Europe-PH News

Amendments To Sin Tax Reform Bill Falls Short of WTO Requirement - EU

May 21, 2012

European Chamber of Commerce of the Philippines

Europe-PH News

Manila, Philippines-The amended bill reforming sin taxes fails to address concerns raised by the World Trade Organization (WTO) over Manila’s taxes on liquor, according to the European Chamber of Commerce of the Philippines.

"The ECCP is extremely disappointed with the amendments to the excise tax reform bill HB 5727 on distilled spirits and we urgently request the bill be revised to its original proposal," Henry Schumacher, the chamber’s vice president for external affairs said in a statement.

The House Committee on Ways on Means last week reported out an amended House Bill N. 5727. Among the amendments is the shift to a three-tier tax rate for liquor.

"The overwhelming number of products that will fall under the lowest tax tier is local and the overwhelming number of products falling at the higher tax tiers is imported. The three-tiers for alcohol means that in practice, imported products will continue to be taxed higher than local products, maintaining the long standing discrimination and violation of WTO principles," Schumacher said. 

To recall, the European Union and the US secured a favorable WTO ruling that rendered Philippine taxes on imported liquor unfair.

Besides its failure to comply with the WTO ruling, the amended HB 5727 provides a multi-rate tax structure based on net-retail classification – a scheme that complicates tax administration and goes against the principle of transparency, the ECCP said.

The group also said the amended bill will distort responsible drinking decisions, as consumers shift to products that are lower-taxed regardless of the alcohol content.

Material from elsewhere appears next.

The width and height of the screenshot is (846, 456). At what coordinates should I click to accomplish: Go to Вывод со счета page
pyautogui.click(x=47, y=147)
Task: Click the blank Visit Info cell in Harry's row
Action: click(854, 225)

The ECCP is appealing to the House Ways and Means Committee to reconsider HB 5727 by adopting a single specific rate for liquor products, which is what the WTO considers as non-discriminatory, simple and transparent.

"The ECCP has made it clear before that it welcomes a simplified specific rate structure for beverage alcohol as it supports responsible drinking decisions to be made as the tax is based on the level of alcohol content in the product rather than on price, quality, or origin," Schumacher said.